» **INFORMATION SHOWN**
━━━━━━━━

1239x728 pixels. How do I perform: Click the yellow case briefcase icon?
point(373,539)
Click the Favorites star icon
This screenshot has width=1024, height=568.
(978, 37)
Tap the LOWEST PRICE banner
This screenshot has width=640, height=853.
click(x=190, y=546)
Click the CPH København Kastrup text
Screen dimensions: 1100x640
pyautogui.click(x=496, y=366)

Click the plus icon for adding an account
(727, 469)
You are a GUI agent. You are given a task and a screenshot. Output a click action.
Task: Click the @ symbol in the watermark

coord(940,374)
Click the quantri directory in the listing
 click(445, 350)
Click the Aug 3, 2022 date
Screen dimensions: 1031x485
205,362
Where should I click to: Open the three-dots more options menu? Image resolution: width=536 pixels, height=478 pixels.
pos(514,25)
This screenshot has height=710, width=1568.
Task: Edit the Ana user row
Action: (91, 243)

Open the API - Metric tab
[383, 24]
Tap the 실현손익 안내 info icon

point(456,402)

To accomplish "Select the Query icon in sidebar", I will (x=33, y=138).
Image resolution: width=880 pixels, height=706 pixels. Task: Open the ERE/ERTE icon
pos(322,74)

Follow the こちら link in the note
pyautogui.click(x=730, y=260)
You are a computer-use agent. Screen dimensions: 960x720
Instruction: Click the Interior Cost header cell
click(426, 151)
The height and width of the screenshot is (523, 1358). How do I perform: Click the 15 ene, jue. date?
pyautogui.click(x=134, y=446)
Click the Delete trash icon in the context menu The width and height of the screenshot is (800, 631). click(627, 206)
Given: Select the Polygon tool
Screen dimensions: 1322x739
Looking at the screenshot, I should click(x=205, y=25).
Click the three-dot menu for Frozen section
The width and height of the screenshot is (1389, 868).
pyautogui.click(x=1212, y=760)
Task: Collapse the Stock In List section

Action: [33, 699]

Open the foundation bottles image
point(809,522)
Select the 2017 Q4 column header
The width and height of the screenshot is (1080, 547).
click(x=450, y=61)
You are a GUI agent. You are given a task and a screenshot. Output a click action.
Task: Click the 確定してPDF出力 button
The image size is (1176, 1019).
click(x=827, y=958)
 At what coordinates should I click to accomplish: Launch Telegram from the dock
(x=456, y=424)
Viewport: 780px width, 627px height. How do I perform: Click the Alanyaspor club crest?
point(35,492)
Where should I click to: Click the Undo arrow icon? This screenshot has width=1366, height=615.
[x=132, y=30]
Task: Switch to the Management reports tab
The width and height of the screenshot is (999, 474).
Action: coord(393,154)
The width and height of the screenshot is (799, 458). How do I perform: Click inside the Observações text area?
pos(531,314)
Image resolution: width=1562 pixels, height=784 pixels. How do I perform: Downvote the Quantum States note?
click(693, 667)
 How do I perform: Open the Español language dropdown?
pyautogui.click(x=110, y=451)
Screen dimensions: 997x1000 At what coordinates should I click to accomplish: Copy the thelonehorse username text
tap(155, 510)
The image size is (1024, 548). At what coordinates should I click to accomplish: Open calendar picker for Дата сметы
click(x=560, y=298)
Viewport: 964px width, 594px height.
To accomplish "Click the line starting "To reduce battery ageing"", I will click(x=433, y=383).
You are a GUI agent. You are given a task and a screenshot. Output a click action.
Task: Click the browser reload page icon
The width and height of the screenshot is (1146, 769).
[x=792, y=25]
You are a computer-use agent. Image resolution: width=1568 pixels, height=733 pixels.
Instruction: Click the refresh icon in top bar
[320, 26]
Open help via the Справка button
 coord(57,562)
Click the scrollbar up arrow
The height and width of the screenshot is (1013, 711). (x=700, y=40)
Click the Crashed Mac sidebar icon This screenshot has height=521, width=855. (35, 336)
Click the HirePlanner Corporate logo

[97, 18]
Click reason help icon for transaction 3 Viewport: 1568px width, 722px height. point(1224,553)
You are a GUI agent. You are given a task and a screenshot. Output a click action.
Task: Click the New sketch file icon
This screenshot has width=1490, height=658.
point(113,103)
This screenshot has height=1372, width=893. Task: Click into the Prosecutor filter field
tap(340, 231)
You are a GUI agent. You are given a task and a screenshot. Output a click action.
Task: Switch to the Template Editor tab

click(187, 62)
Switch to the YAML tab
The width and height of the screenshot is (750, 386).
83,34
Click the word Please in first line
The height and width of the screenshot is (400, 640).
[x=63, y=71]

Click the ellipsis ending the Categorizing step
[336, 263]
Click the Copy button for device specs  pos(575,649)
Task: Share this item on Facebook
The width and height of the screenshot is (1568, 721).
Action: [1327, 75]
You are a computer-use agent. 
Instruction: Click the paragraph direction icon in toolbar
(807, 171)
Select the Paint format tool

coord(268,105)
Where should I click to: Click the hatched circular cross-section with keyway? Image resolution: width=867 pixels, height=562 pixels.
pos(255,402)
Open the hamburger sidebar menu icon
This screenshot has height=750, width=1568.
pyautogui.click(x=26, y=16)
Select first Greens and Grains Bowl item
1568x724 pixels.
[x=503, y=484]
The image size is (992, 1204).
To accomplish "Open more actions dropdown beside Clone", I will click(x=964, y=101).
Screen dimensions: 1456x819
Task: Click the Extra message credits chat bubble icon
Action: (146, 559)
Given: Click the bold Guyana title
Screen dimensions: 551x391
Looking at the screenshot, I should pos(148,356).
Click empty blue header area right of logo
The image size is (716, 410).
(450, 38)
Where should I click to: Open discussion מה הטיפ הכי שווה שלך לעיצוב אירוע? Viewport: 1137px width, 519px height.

━━━━━━━━

» **PROBLEM TO WORK ON**
Word for word, repeat every entry listed above.

» **ANSWER BELOW**
1239x728 pixels. How do I perform: Click the yellow case briefcase icon?
point(373,539)
Click the Favorites star icon
This screenshot has width=1024, height=568.
(978, 37)
Tap the LOWEST PRICE banner
This screenshot has width=640, height=853.
click(x=190, y=546)
Click the CPH København Kastrup text
Screen dimensions: 1100x640
pyautogui.click(x=496, y=366)

Click the plus icon for adding an account
(727, 469)
You are a GUI agent. You are given a task and a screenshot. Output a click action.
Task: Click the @ symbol in the watermark

coord(940,374)
Click the quantri directory in the listing
 click(445, 350)
Click the Aug 3, 2022 date
Screen dimensions: 1031x485
205,362
Where should I click to: Open the three-dots more options menu? Image resolution: width=536 pixels, height=478 pixels.
pos(514,25)
This screenshot has height=710, width=1568.
Task: Edit the Ana user row
Action: (91, 243)

Open the API - Metric tab
[383, 24]
Tap the 실현손익 안내 info icon

point(456,402)

To accomplish "Select the Query icon in sidebar", I will (x=33, y=138).
Image resolution: width=880 pixels, height=706 pixels. Task: Open the ERE/ERTE icon
pos(322,74)

Follow the こちら link in the note
pyautogui.click(x=730, y=260)
You are a computer-use agent. Screen dimensions: 960x720
Instruction: Click the Interior Cost header cell
click(426, 151)
The height and width of the screenshot is (523, 1358). How do I perform: Click the 15 ene, jue. date?
pyautogui.click(x=134, y=446)
Click the Delete trash icon in the context menu The width and height of the screenshot is (800, 631). click(627, 206)
Given: Select the Polygon tool
Screen dimensions: 1322x739
Looking at the screenshot, I should click(x=205, y=25).
Click the three-dot menu for Frozen section
The width and height of the screenshot is (1389, 868).
pyautogui.click(x=1212, y=760)
Task: Collapse the Stock In List section

Action: [33, 699]

Open the foundation bottles image
point(809,522)
Select the 2017 Q4 column header
The width and height of the screenshot is (1080, 547).
click(x=450, y=61)
You are a GUI agent. You are given a task and a screenshot. Output a click action.
Task: Click the 確定してPDF出力 button
The image size is (1176, 1019).
click(x=827, y=958)
 At what coordinates should I click to accomplish: Launch Telegram from the dock
(x=456, y=424)
Viewport: 780px width, 627px height. How do I perform: Click the Alanyaspor club crest?
point(35,492)
Where should I click to: Click the Undo arrow icon? This screenshot has width=1366, height=615.
[x=132, y=30]
Task: Switch to the Management reports tab
The width and height of the screenshot is (999, 474).
Action: coord(393,154)
The width and height of the screenshot is (799, 458). How do I perform: Click inside the Observações text area?
pos(531,314)
Image resolution: width=1562 pixels, height=784 pixels. How do I perform: Downvote the Quantum States note?
click(693, 667)
 How do I perform: Open the Español language dropdown?
pyautogui.click(x=110, y=451)
Screen dimensions: 997x1000 At what coordinates should I click to accomplish: Copy the thelonehorse username text
tap(155, 510)
The image size is (1024, 548). At what coordinates should I click to accomplish: Open calendar picker for Дата сметы
click(x=560, y=298)
Viewport: 964px width, 594px height.
To accomplish "Click the line starting "To reduce battery ageing"", I will click(x=433, y=383).
You are a GUI agent. You are given a task and a screenshot. Output a click action.
Task: Click the browser reload page icon
The width and height of the screenshot is (1146, 769).
[x=792, y=25]
You are a computer-use agent. Image resolution: width=1568 pixels, height=733 pixels.
Instruction: Click the refresh icon in top bar
[320, 26]
Open help via the Справка button
 coord(57,562)
Click the scrollbar up arrow
The height and width of the screenshot is (1013, 711). (x=700, y=40)
Click the Crashed Mac sidebar icon This screenshot has height=521, width=855. (35, 336)
Click the HirePlanner Corporate logo

[97, 18]
Click reason help icon for transaction 3 Viewport: 1568px width, 722px height. point(1224,553)
You are a GUI agent. You are given a task and a screenshot. Output a click action.
Task: Click the New sketch file icon
This screenshot has width=1490, height=658.
point(113,103)
This screenshot has height=1372, width=893. Task: Click into the Prosecutor filter field
tap(340, 231)
You are a GUI agent. You are given a task and a screenshot. Output a click action.
Task: Switch to the Template Editor tab

click(187, 62)
Switch to the YAML tab
The width and height of the screenshot is (750, 386).
83,34
Click the word Please in first line
The height and width of the screenshot is (400, 640).
[x=63, y=71]

Click the ellipsis ending the Categorizing step
[336, 263]
Click the Copy button for device specs  pos(575,649)
Task: Share this item on Facebook
The width and height of the screenshot is (1568, 721).
Action: [1327, 75]
You are a computer-use agent. 
Instruction: Click the paragraph direction icon in toolbar
(807, 171)
Select the Paint format tool

coord(268,105)
Where should I click to: Click the hatched circular cross-section with keyway? Image resolution: width=867 pixels, height=562 pixels.
pos(255,402)
Open the hamburger sidebar menu icon
This screenshot has height=750, width=1568.
pyautogui.click(x=26, y=16)
Select first Greens and Grains Bowl item
1568x724 pixels.
[x=503, y=484]
The image size is (992, 1204).
To accomplish "Open more actions dropdown beside Clone", I will click(x=964, y=101).
Screen dimensions: 1456x819
Task: Click the Extra message credits chat bubble icon
Action: (146, 559)
Given: Click the bold Guyana title
Screen dimensions: 551x391
Looking at the screenshot, I should pos(148,356).
Click empty blue header area right of logo
The image size is (716, 410).
(450, 38)
Where should I click to: Open discussion מה הטיפ הכי שווה שלך לעיצוב אירוע? Viewport: 1137px width, 519px height.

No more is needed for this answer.